## What you should do
Where in the entries below does "computer" appear? Copy every line that has it.

**** Study material

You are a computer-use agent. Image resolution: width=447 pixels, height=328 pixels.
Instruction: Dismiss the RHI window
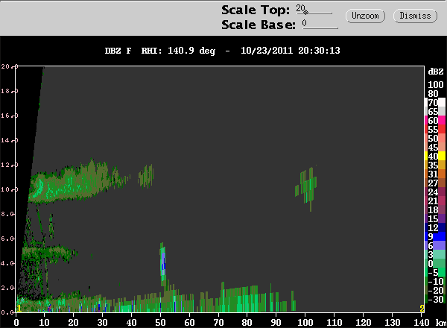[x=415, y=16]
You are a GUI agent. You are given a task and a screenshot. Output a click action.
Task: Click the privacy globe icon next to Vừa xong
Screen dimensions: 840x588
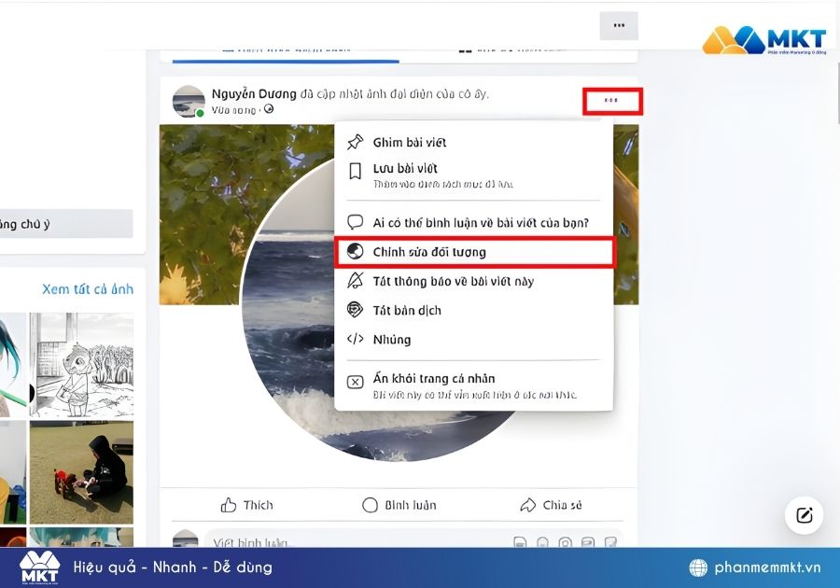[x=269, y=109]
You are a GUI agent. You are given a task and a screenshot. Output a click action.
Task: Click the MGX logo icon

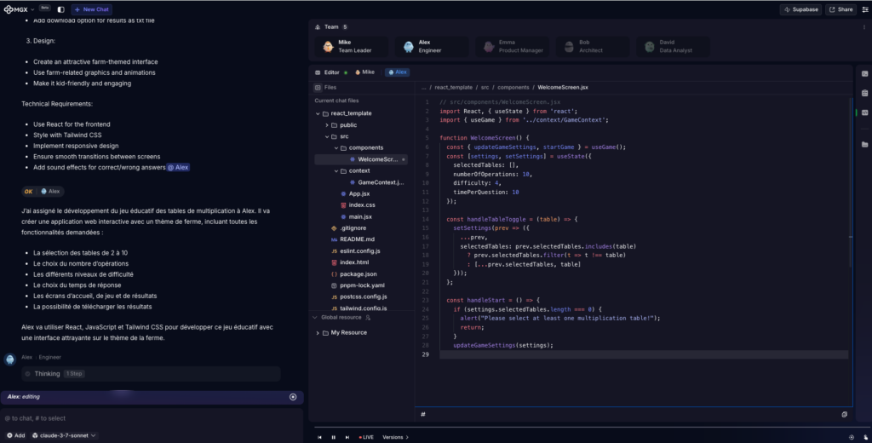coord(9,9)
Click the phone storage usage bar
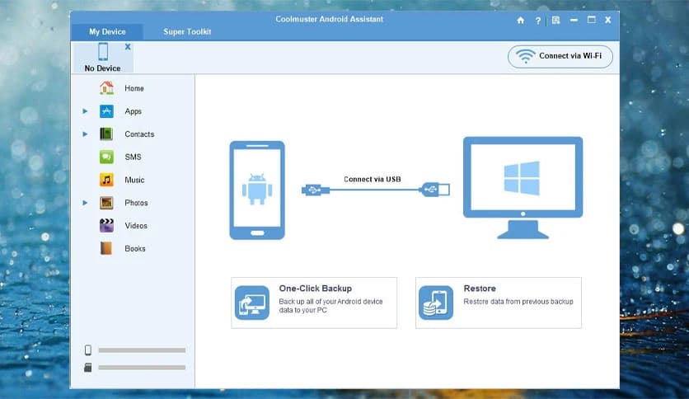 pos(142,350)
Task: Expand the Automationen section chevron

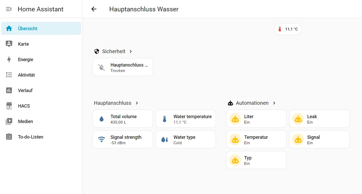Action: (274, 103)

********
**** Study material

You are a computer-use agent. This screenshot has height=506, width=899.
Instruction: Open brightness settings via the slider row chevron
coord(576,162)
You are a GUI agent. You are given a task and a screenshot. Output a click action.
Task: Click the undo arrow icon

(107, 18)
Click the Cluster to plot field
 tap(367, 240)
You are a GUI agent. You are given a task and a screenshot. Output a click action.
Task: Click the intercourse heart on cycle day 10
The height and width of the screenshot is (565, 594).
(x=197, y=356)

********
**** Study material

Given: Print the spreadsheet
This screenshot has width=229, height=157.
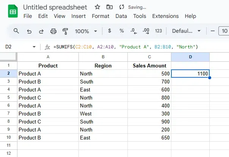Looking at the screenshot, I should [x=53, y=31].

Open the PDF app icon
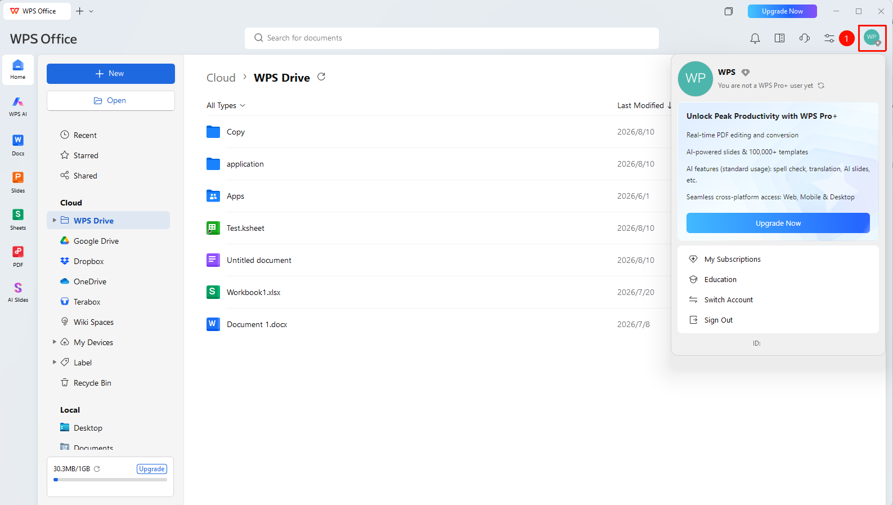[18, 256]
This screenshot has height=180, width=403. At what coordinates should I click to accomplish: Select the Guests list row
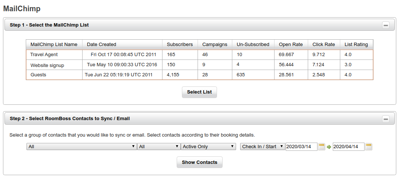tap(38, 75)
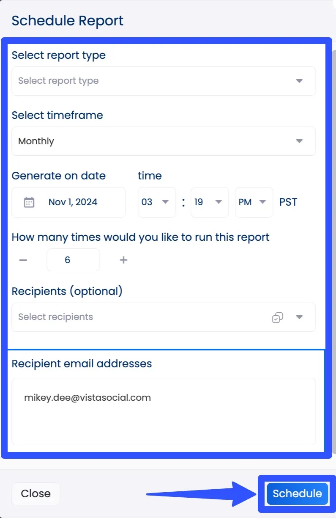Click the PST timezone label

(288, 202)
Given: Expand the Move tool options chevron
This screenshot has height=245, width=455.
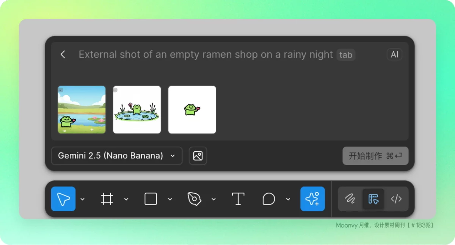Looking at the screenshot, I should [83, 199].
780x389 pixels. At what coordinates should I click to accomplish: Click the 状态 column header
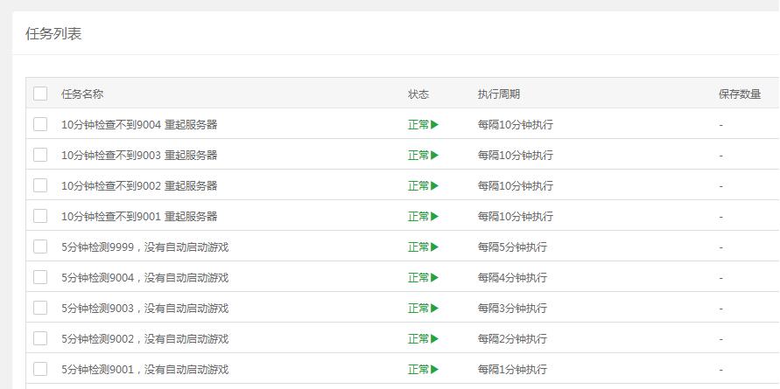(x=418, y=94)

********

## Written response
You are a computer-use agent. Image resolution: width=447 pixels, height=328 pixels.
You are a computer-use agent. This screenshot has height=506, width=899.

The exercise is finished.